=== Task to complete ===
Find how many lines below hold "Given", then state that number by itself.

↓

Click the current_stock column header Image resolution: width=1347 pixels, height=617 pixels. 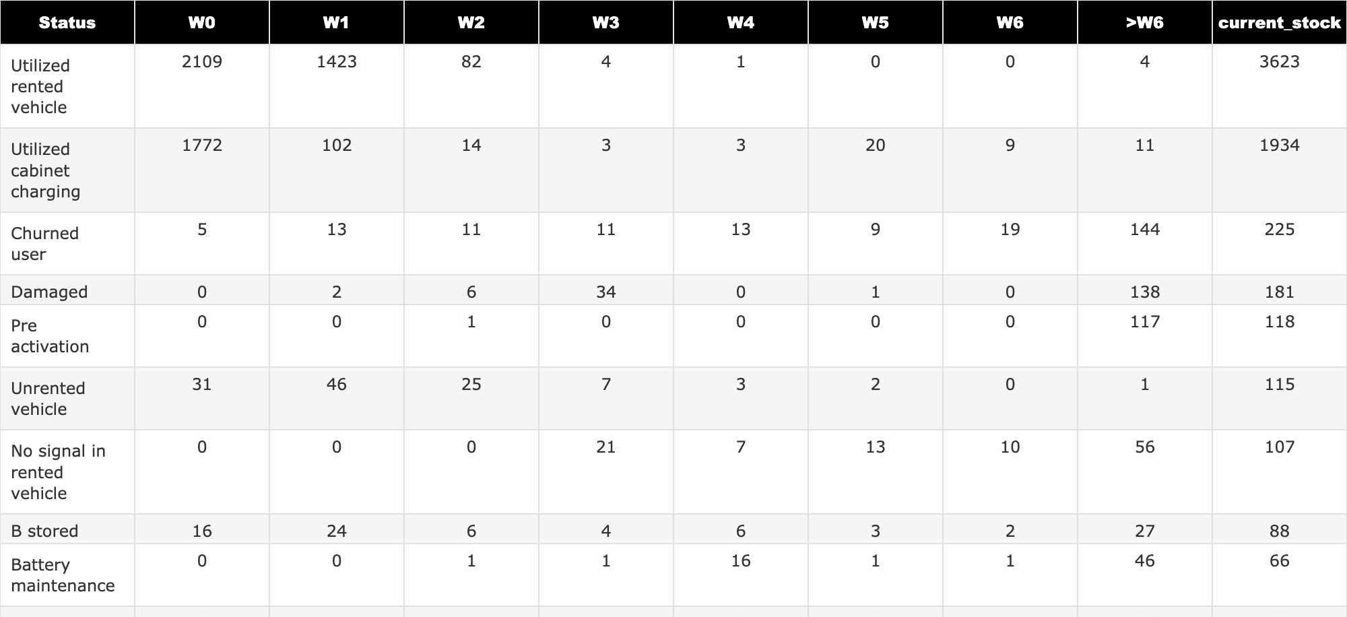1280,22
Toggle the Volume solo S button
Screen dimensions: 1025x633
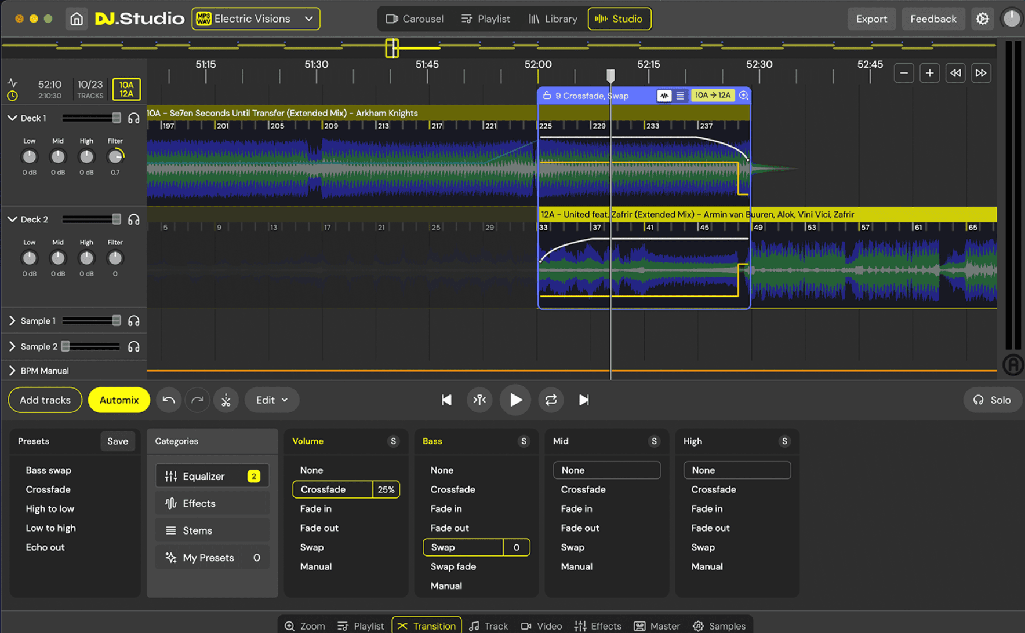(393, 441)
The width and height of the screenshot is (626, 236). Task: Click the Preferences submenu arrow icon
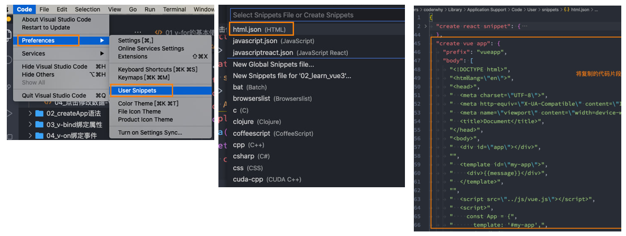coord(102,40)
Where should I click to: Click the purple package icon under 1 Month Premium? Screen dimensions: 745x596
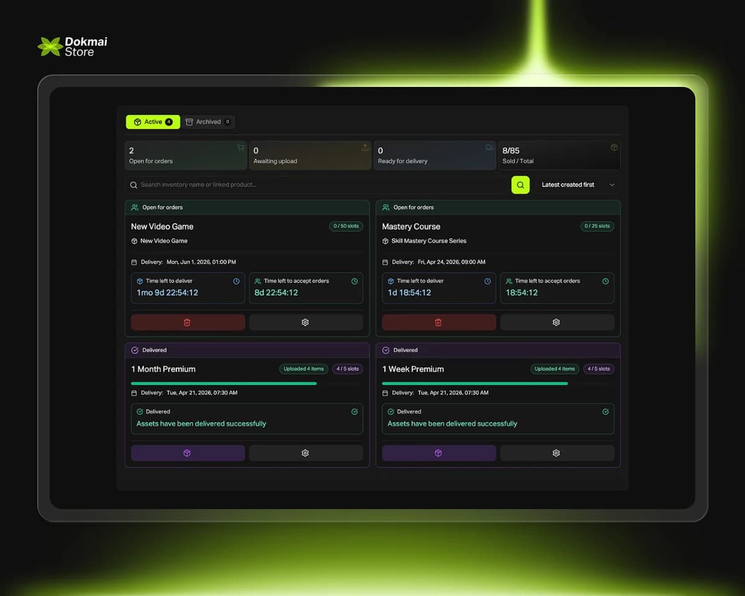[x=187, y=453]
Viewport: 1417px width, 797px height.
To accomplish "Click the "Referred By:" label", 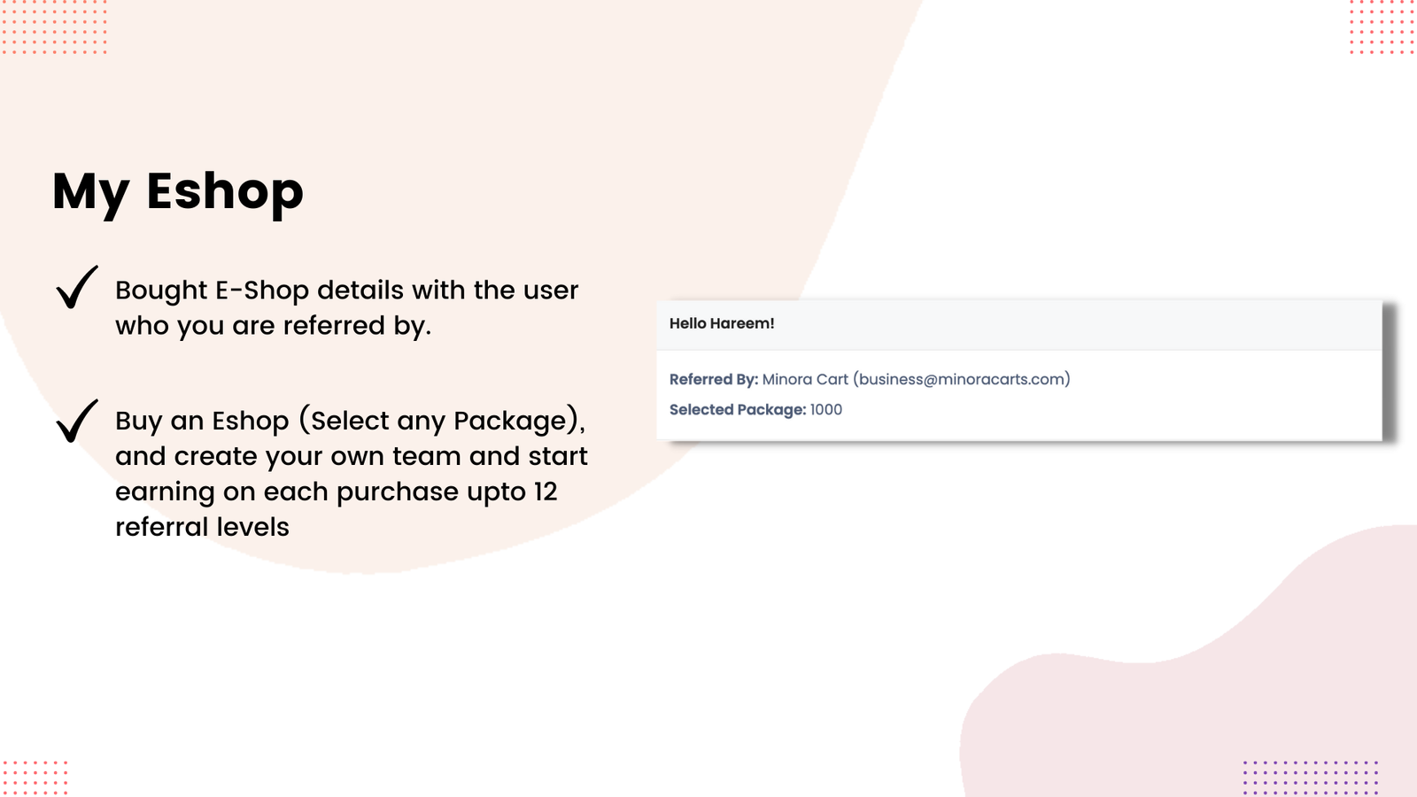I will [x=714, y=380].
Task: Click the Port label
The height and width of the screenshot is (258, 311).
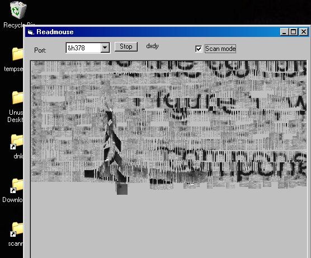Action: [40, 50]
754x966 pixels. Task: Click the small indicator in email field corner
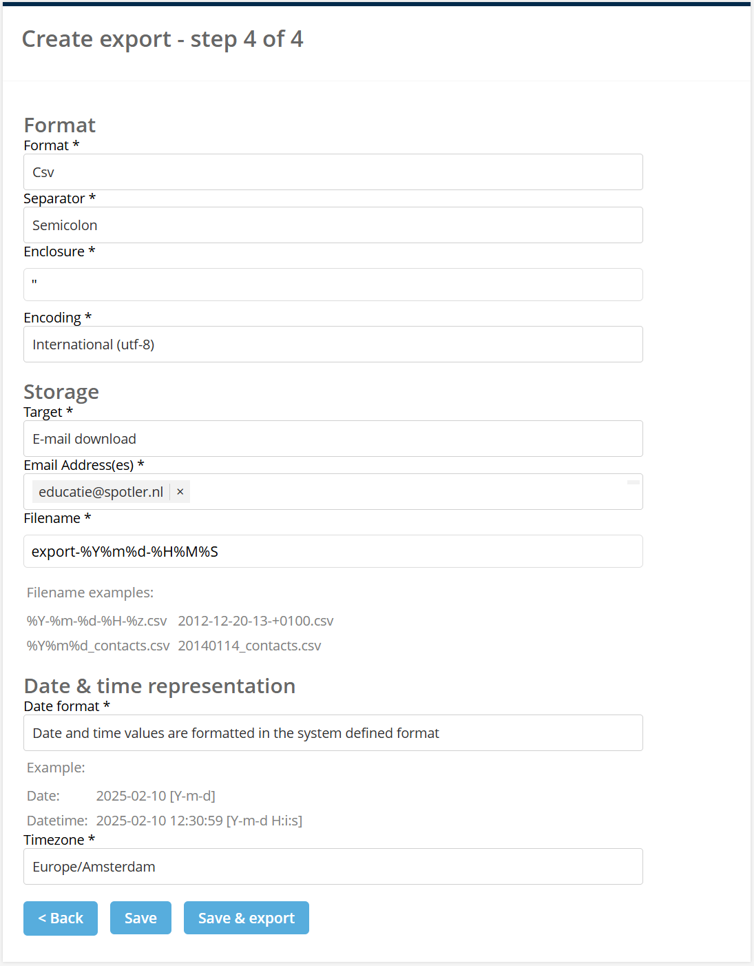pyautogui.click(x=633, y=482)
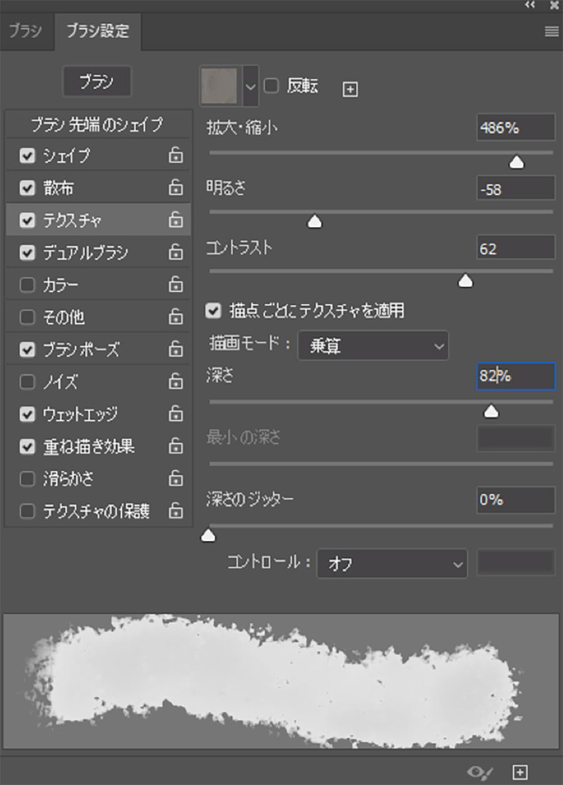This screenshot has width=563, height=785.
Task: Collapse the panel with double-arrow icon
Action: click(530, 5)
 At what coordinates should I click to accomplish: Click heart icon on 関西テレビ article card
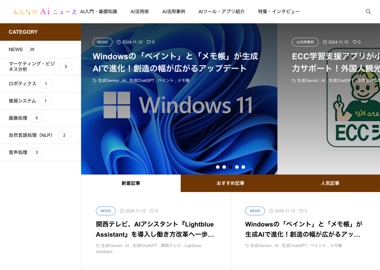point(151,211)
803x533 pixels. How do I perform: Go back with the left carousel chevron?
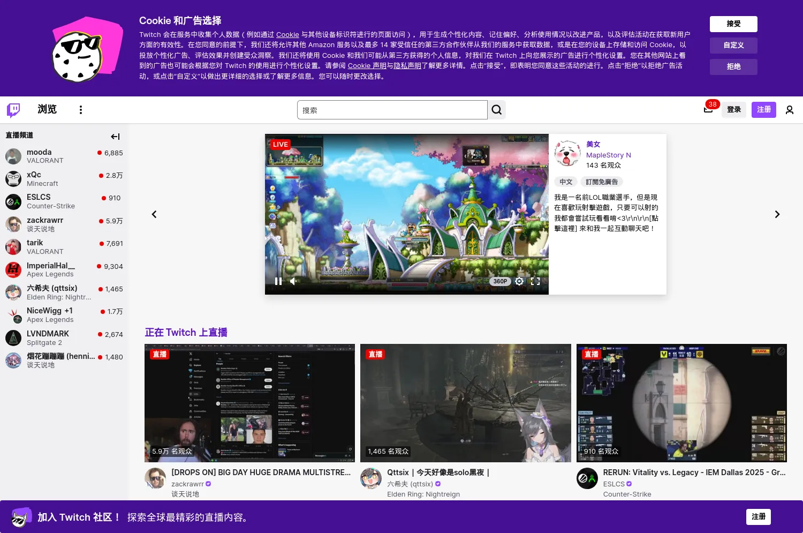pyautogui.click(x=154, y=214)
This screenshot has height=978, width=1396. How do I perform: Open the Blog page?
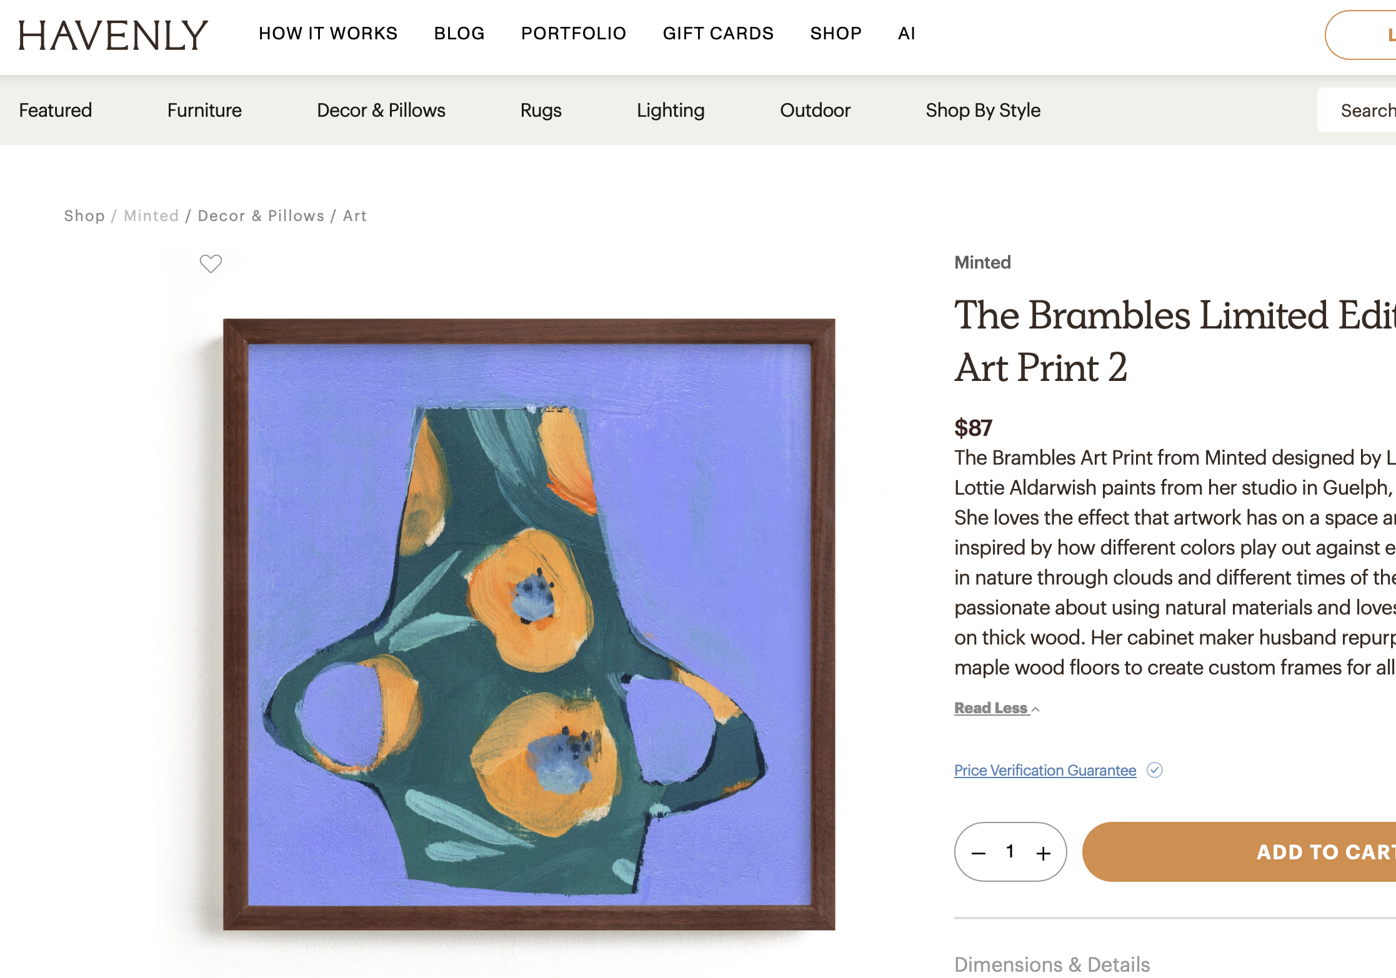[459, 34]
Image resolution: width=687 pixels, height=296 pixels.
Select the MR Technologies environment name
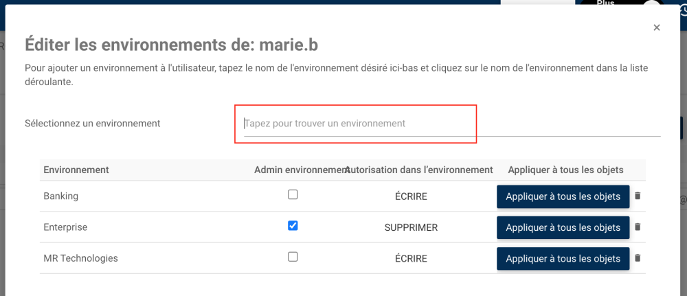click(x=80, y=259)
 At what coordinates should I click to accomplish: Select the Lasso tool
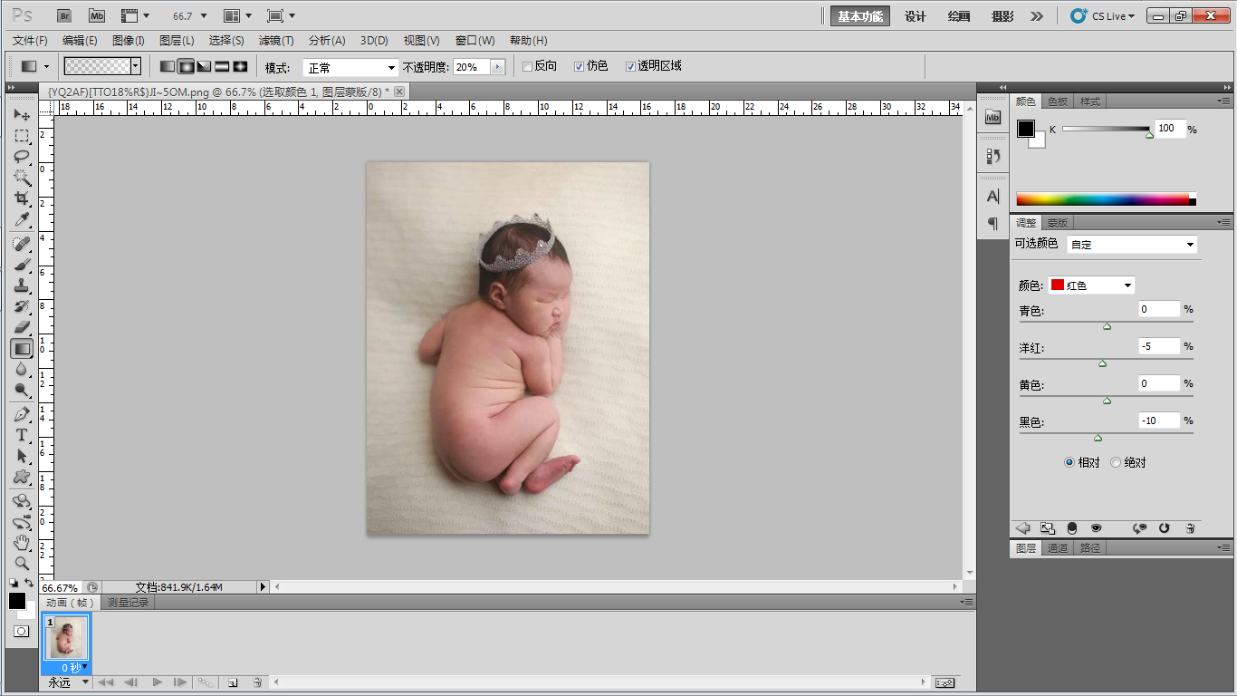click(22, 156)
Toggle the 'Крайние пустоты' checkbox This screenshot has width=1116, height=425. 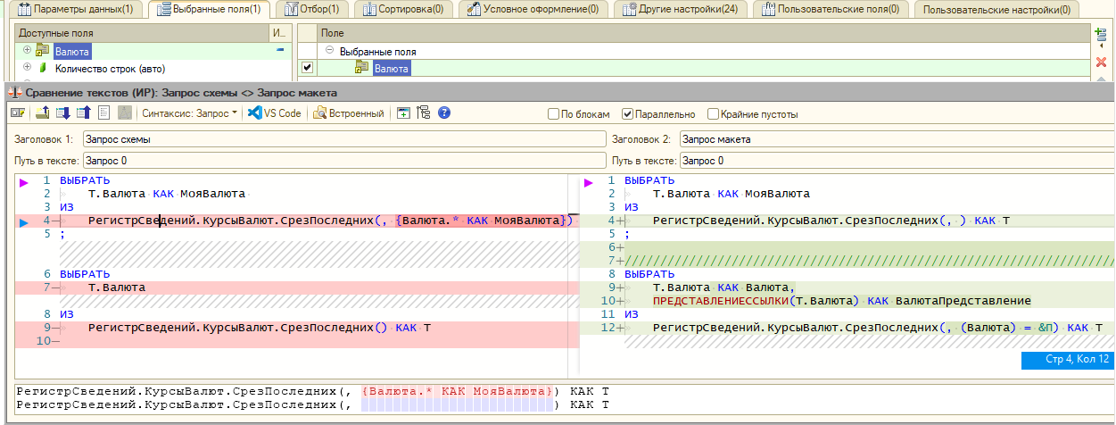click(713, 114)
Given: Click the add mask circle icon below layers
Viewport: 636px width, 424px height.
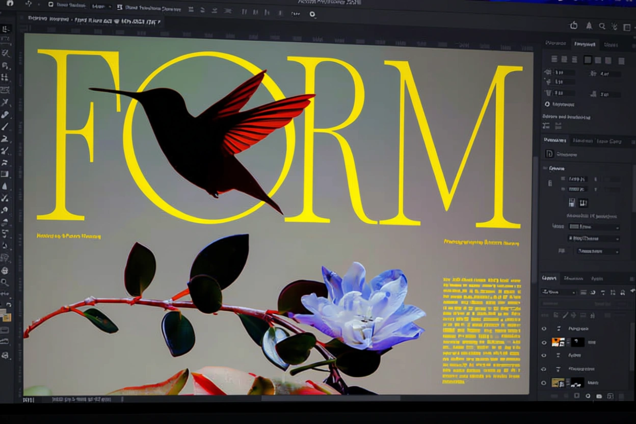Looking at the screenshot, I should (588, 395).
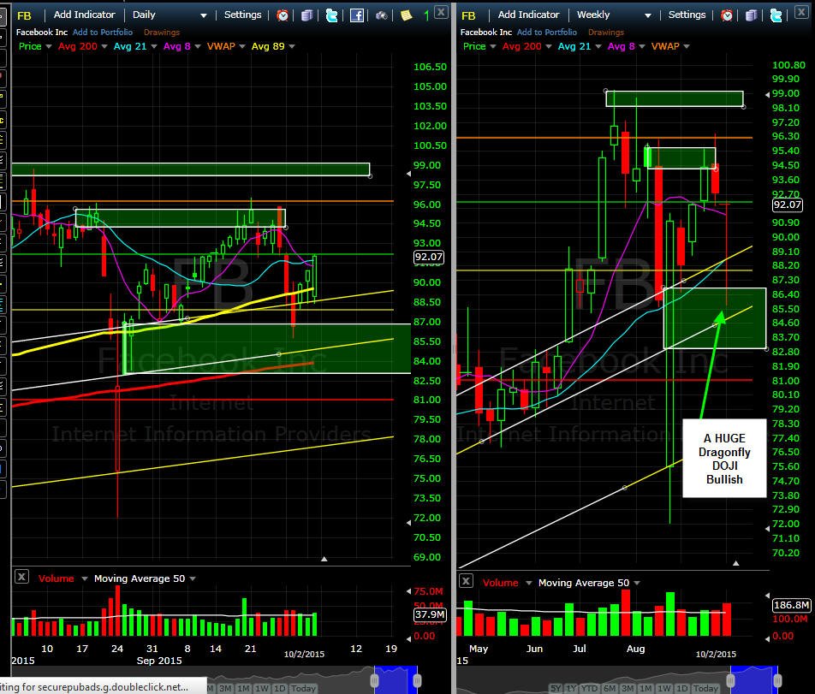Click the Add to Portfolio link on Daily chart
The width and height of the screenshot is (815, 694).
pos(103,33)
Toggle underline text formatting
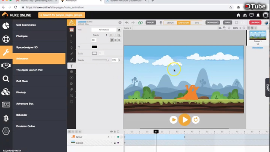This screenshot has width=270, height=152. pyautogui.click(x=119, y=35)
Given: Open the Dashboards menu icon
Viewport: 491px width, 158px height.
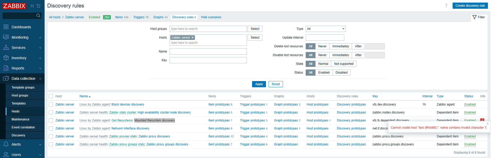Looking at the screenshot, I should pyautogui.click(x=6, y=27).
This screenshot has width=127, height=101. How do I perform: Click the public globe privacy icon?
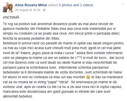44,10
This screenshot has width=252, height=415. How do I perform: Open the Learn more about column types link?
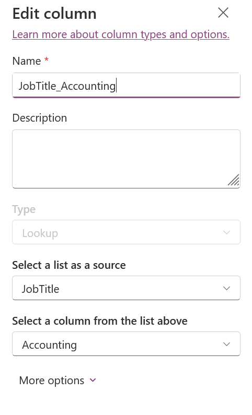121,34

↑

=== Result ===
2